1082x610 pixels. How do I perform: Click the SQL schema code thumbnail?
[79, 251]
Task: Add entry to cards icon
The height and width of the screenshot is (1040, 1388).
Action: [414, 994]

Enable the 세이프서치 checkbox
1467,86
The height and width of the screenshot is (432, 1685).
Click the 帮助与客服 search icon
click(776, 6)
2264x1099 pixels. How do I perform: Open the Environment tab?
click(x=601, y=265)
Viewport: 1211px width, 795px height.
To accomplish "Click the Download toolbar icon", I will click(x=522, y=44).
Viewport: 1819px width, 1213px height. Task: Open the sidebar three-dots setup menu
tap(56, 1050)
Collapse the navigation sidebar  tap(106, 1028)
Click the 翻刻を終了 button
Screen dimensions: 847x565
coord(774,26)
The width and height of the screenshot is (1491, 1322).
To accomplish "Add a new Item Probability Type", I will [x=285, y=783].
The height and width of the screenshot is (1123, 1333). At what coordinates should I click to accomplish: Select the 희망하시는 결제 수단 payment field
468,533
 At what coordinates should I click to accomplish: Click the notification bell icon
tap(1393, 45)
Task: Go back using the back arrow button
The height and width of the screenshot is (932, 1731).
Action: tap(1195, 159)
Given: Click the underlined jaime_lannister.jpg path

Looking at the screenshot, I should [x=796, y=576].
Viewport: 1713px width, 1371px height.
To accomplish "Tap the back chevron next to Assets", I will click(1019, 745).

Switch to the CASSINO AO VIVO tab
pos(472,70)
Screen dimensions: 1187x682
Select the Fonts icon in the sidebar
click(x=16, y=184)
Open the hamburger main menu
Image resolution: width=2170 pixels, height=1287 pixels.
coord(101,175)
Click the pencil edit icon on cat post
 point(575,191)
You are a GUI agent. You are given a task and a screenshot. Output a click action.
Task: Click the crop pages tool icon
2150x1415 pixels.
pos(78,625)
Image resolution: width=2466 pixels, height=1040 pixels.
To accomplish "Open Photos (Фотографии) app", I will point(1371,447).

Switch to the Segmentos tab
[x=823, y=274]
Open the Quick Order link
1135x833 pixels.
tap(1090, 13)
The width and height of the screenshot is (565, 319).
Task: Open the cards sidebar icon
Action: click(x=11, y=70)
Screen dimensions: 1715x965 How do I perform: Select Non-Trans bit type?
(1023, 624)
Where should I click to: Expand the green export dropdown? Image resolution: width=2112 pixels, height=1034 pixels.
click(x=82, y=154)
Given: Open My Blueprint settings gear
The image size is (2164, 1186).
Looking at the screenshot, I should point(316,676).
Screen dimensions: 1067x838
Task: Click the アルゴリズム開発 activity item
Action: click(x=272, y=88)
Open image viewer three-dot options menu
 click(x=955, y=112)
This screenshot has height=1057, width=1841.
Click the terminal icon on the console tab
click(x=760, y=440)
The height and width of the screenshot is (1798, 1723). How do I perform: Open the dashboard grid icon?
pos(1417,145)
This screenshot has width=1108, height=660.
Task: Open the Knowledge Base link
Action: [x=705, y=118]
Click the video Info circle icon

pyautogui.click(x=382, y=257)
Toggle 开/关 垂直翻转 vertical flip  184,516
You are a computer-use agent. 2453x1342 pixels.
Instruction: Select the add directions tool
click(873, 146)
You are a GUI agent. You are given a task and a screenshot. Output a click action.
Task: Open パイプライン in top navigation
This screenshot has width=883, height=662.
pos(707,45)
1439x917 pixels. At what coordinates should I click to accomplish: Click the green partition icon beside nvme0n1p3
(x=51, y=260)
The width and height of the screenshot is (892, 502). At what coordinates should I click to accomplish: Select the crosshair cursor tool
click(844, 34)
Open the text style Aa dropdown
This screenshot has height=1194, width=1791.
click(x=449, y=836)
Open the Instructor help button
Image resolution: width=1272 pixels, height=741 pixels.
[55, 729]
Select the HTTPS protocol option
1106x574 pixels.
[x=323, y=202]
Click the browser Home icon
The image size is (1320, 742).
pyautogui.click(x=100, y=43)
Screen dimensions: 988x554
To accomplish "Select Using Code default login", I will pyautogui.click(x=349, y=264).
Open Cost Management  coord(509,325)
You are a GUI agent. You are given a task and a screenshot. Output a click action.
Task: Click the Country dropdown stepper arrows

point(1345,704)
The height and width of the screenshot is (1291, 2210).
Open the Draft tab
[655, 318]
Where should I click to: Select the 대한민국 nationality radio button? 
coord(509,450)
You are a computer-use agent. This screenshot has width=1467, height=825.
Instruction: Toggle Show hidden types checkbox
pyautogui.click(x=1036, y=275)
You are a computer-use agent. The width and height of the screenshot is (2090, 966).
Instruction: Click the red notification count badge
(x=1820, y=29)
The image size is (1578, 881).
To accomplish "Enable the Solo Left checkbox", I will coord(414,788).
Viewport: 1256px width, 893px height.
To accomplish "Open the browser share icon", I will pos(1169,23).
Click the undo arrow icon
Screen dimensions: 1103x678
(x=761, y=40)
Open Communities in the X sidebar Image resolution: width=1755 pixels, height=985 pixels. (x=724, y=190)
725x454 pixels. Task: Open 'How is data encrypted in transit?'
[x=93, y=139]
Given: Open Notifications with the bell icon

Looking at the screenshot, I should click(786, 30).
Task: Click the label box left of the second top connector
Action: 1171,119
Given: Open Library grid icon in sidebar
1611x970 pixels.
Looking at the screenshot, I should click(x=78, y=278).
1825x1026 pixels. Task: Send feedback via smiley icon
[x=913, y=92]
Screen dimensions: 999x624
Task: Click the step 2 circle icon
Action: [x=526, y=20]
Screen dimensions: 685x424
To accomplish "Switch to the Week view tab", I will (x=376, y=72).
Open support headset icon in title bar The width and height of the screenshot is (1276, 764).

:::::

Each record is to be repeated exactly.

TASK ANSWER:
1082x610 pixels. How do I perform: Click the SQL schema code thumbnail?
[79, 251]
Task: Add entry to cards icon
The height and width of the screenshot is (1040, 1388).
Action: [414, 994]

Enable the 세이프서치 checkbox
1467,86
The height and width of the screenshot is (432, 1685).
Click the 帮助与客服 search icon
click(776, 6)
2264x1099 pixels. How do I perform: Open the Environment tab?
click(x=601, y=265)
Viewport: 1211px width, 795px height.
To accomplish "Click the Download toolbar icon", I will click(x=522, y=44).
Viewport: 1819px width, 1213px height. Task: Open the sidebar three-dots setup menu
tap(56, 1050)
Collapse the navigation sidebar  tap(106, 1028)
Click the 翻刻を終了 button
Screen dimensions: 847x565
coord(774,26)
The width and height of the screenshot is (1491, 1322).
To accomplish "Add a new Item Probability Type", I will [x=285, y=783].
The height and width of the screenshot is (1123, 1333). At what coordinates should I click to accomplish: Select the 희망하시는 결제 수단 payment field
468,533
 At what coordinates should I click to accomplish: Click the notification bell icon
tap(1393, 45)
Task: Go back using the back arrow button
The height and width of the screenshot is (932, 1731).
Action: tap(1195, 159)
Given: Click the underlined jaime_lannister.jpg path

Looking at the screenshot, I should [x=796, y=576].
Viewport: 1713px width, 1371px height.
To accomplish "Tap the back chevron next to Assets", I will click(1019, 745).

Switch to the CASSINO AO VIVO tab
pos(472,70)
Screen dimensions: 1187x682
Select the Fonts icon in the sidebar
click(x=16, y=184)
Open the hamburger main menu
Image resolution: width=2170 pixels, height=1287 pixels.
coord(101,175)
Click the pencil edit icon on cat post
 point(575,191)
You are a GUI agent. You are given a task and a screenshot. Output a click action.
Task: Click the crop pages tool icon
2150x1415 pixels.
pos(78,625)
Image resolution: width=2466 pixels, height=1040 pixels.
To accomplish "Open Photos (Фотографии) app", I will point(1371,447).

Switch to the Segmentos tab
[x=823, y=274]
Open the Quick Order link
1135x833 pixels.
tap(1090, 13)
The width and height of the screenshot is (565, 319).
Task: Open the cards sidebar icon
Action: click(x=11, y=70)
Screen dimensions: 1715x965 How do I perform: Select Non-Trans bit type?
(1023, 624)
Where should I click to: Expand the green export dropdown? Image resolution: width=2112 pixels, height=1034 pixels.
click(x=82, y=154)
Given: Open My Blueprint settings gear
The image size is (2164, 1186).
Looking at the screenshot, I should point(316,676).
Screen dimensions: 1067x838
Task: Click the アルゴリズム開発 activity item
Action: click(x=272, y=88)
Open image viewer three-dot options menu
 click(x=955, y=112)
This screenshot has height=1057, width=1841.
Click the terminal icon on the console tab
click(x=760, y=440)
The height and width of the screenshot is (1798, 1723). How do I perform: Open the dashboard grid icon?
pos(1417,145)
This screenshot has width=1108, height=660.
Task: Open the Knowledge Base link
Action: [x=705, y=118]
Click the video Info circle icon

pyautogui.click(x=382, y=257)
Toggle 开/关 垂直翻转 vertical flip  184,516
You are a computer-use agent. 2453x1342 pixels.
Instruction: Select the add directions tool
click(873, 146)
You are a GUI agent. You are given a task and a screenshot. Output a click action.
Task: Open パイプライン in top navigation
This screenshot has width=883, height=662.
pos(707,45)
1439x917 pixels. At what coordinates should I click to accomplish: Click the green partition icon beside nvme0n1p3
(x=51, y=260)
The width and height of the screenshot is (892, 502). At what coordinates should I click to accomplish: Select the crosshair cursor tool
click(844, 34)
Open the text style Aa dropdown
This screenshot has height=1194, width=1791.
click(x=449, y=836)
Open the Instructor help button
Image resolution: width=1272 pixels, height=741 pixels.
[55, 729]
Select the HTTPS protocol option
1106x574 pixels.
[x=323, y=202]
Click the browser Home icon
The image size is (1320, 742).
pyautogui.click(x=100, y=43)
Screen dimensions: 988x554
To accomplish "Select Using Code default login", I will pyautogui.click(x=349, y=264).
Open Cost Management  coord(509,325)
You are a GUI agent. You are given a task and a screenshot. Output a click action.
Task: Click the Country dropdown stepper arrows

point(1345,704)
The height and width of the screenshot is (1291, 2210).
Open the Draft tab
[655, 318]
Where should I click to: Select the 대한민국 nationality radio button? 
coord(509,450)
You are a computer-use agent. This screenshot has width=1467, height=825.
Instruction: Toggle Show hidden types checkbox
pyautogui.click(x=1036, y=275)
You are a computer-use agent. The width and height of the screenshot is (2090, 966).
Instruction: Click the red notification count badge
(x=1820, y=29)
The image size is (1578, 881).
To accomplish "Enable the Solo Left checkbox", I will coord(414,788).
Viewport: 1256px width, 893px height.
To accomplish "Open the browser share icon", I will pos(1169,23).
Click the undo arrow icon
Screen dimensions: 1103x678
(x=761, y=40)
Open Communities in the X sidebar Image resolution: width=1755 pixels, height=985 pixels. (x=724, y=190)
725x454 pixels. Task: Open 'How is data encrypted in transit?'
[x=93, y=139]
Given: Open Notifications with the bell icon

Looking at the screenshot, I should click(786, 30).
Task: Click the label box left of the second top connector
Action: 1171,119
Given: Open Library grid icon in sidebar
1611x970 pixels.
Looking at the screenshot, I should click(x=78, y=278).
1825x1026 pixels. Task: Send feedback via smiley icon
[x=913, y=92]
Screen dimensions: 999x624
Task: Click the step 2 circle icon
Action: [x=526, y=20]
Screen dimensions: 685x424
To accomplish "Switch to the Week view tab", I will (x=376, y=72).
Open support headset icon in title bar The width and height of the screenshot is (1276, 764).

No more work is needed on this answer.